## Problem to work on:
Take nothing but the lines from the one with "Where should I" through the one with "You are a GUI" in the entries below, both ends kept, and return them exactly with pictures left out.

## Supplied records:
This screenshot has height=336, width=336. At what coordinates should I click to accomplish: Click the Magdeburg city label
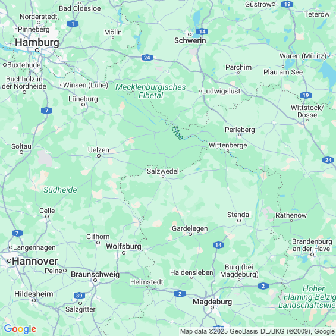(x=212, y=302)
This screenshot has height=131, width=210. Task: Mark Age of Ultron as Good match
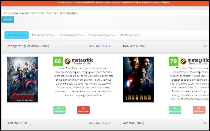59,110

--

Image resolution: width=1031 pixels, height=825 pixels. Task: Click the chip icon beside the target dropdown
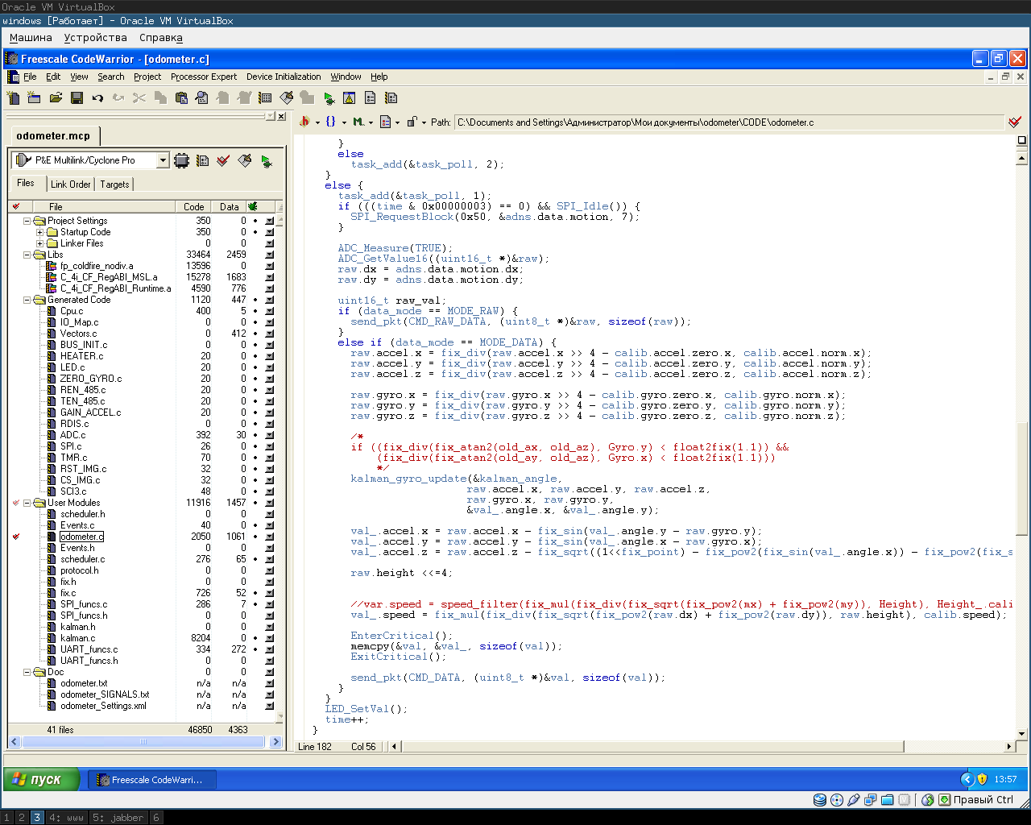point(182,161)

* * *

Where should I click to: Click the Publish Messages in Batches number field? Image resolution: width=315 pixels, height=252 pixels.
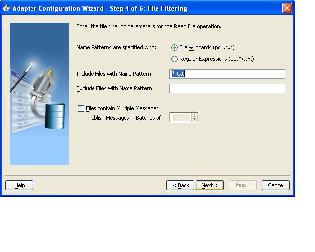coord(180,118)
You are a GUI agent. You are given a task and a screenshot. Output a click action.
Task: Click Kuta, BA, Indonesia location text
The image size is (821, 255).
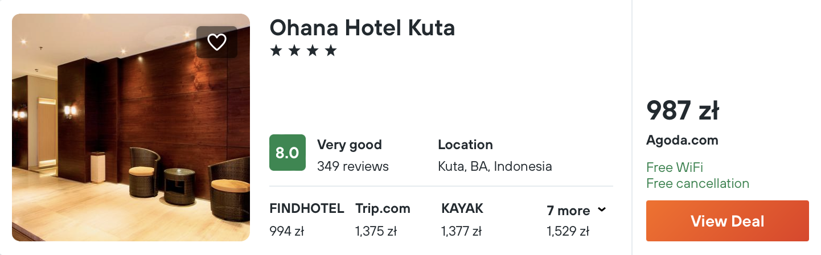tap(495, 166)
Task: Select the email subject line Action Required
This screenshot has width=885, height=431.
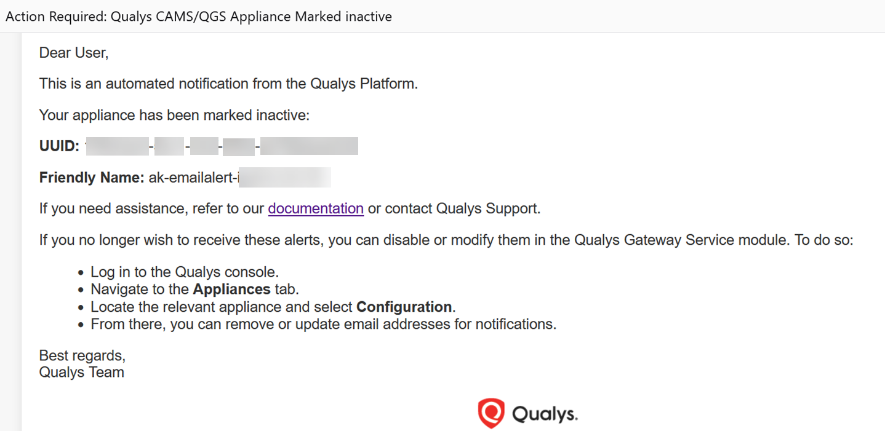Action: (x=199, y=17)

## Written solution:
Where should I click to: Click the Publish Messages in Batches number field? Image resolution: width=315 pixels, height=252 pixels.
coord(180,118)
You are a GUI agent. You are given a task and a screenshot. Output a click action.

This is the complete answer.